1) Cosa significa per lei ricordare? Evocare con un sorriso e un po’ di nostalgia il passato? Rimpiangerlo?

Non rimpiango mai nulla. Mi sono capitate anche tante cose non fatte, ma se non l’ho fatte è perchè in quel momento doveva andare così.
Il passato quindi lo vivo come qualcosa di sereno. Forse a volte penso quella cosa l’avrei potuta fare in quest’altra maniera, ma è uno spirito critico che mi serve a migliorare sempre, a guardare avanti. La cosa fondamentale è che quello che faccio ancora mi diverte, cercare le figurazioni e le facce giuste per i film è ancora qualcosa che faccio con passione.

2) Il regista che le ha lasciato qualcosa di speciale?

Ce ne sono tanti. Federico Fellini, Gigi Magni, Monicelli, Visconti… ho lavorato con tutti i grandi e ognuno mi ha dato qualcosa, ad ognuno ho rubato qualcosa, anche fosse solo la simpatia. A volte faccio la battuta ‘faccio prima a dire con chi non ho lavorato…’
Con Federico ho tantissimi episodi! Uno molto personale non lo racconto perchè lo scoprirete guardando il film su di me, Nessun nome nei titoli di coda di Simone Amendola.
Vi posso però dire che io sono uno dei tre che ha visto Ingmar Bergman con gli occhi lucidi mentre Federico gli parlava.

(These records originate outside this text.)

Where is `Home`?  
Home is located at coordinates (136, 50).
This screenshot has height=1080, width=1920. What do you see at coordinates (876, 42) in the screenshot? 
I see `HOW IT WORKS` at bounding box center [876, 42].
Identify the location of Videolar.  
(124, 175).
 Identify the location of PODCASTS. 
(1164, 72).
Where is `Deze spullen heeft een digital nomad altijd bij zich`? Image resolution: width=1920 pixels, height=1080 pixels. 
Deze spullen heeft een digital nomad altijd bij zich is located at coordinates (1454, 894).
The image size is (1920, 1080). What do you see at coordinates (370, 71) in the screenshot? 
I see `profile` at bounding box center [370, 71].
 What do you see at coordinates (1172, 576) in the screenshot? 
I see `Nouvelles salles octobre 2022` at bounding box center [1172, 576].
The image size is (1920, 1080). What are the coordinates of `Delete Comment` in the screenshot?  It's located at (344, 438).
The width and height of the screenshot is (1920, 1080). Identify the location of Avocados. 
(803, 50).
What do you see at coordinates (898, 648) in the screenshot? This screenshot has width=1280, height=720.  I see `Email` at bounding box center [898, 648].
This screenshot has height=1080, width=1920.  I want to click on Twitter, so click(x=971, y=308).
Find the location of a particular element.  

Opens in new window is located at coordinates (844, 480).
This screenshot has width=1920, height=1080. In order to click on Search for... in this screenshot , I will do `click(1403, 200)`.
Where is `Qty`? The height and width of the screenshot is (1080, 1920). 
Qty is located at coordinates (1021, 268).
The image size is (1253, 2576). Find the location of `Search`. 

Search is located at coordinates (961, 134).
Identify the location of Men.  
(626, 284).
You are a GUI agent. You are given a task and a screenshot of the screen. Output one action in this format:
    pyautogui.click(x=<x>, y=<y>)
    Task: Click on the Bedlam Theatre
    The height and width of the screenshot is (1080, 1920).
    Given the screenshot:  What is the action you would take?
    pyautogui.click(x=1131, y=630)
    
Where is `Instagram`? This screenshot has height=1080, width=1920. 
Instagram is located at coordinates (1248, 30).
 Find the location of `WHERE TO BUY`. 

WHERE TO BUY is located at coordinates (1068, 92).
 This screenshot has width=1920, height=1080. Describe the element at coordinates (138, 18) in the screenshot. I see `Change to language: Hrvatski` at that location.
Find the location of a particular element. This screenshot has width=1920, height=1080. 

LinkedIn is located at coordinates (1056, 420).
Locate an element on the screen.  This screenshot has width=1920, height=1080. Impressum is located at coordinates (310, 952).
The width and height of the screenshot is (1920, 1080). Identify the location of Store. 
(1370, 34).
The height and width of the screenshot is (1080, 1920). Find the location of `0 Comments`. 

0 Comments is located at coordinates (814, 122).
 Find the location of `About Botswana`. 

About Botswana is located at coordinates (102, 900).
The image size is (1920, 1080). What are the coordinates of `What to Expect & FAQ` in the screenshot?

3) “Il cinema: una donna nuda e un uomo con la pistola. Qualcosa a metà tra l’orologeria di precisione e la tratta delle bianche”, diiceva Dino Risi, lei che visione ha del cinema?

È una domanda difficile per me. Io dico che il cinema è seduzione e che la seduzione ha un limite.
Già il Decameron di Pasolini e I diavoli di Ken Russel rischiano di superarlo.
Per me il cinema coincide con le donne che fanno immaginare, come la Vitti, sia nei film di Antonioni sia nelle commedie.
Dino (Risi) è un provocatore intelligente. Un grande regista. Con lui già i miei fratelli fecero dei piccoli personaggi in Poveri ma belli e poi io ho lavorato con lui tante volte.
Una volta gli feci la domanda qual’è il tuo film migliore, lui rispose Il sorpasso e Una vita difficile. Io dissi ‘No, il sorpasso è simpatico, Una vita difficile è il tuo capolavoro’ Io ho lavorato anche con il figlio Marco, un bravissimo regista boicottato dopo che fece Il muro di gomma.

Backstage “La faccia giusta”

4) Come trova il cinema attuale, soprattutto quello italiano?

Io non sono mai stato pessimista, ma a fine anni ‘80 ho detto il cinema italiano sta a pezzi. Oggi ammetto di non seguire più tanto le nuove leve. Vado meno al cinema. Uno con cui mi pacerebbe lavorare è Garrone.

5) Che significato e valore attribuisce al successo in questo ambiente? Che rapporto ha avuto e ha con la popolarità?

La fama vale solo se hai le qualità. Se diventi conosciuto in un certo ambiente perchè vali.
Oggi mi dicono ‘c’è un film su di te, sei diventato famoso!’ La cosa non mi esalta, però mi fa piacere che siano contenti che si parli di me, che dicano ‘era ora!’

6) Cosa spera di trasmettere agli spettatori con questa pellicola? E cosa dovrebbero sapere sul cinema italiano del suo tempo?

Spero che sia uno stimolo per prendere rapporto con un certo mondo, un certo passato. Io ripeto spesso ai giovani: prendetevi qualche dvd, studiatevi come recitavano Marcello, Nino, Ugo, Gianmaria, Vittorio! Dal ’60 al ’90 abbiamo fatto delle cose enormi. Io dico che Leone ha superato John Ford.

7) Prossimi impegni?

Vengo ora da Matera, dai set di James Bond e del nuovo film a episodi di Terence Malick, siamo stati lì per quattro mesi.
Per me Matera è cinematograficamente una seconda casa. Ci sono tornato dopo Il Vangelo secondo Matteo e The Passion di Mel Gibson.
Vediamo il futuro cosa riserva. Ho avuto delle proposte, ma non so… Aspettiamo, ora non andiamo di fretta.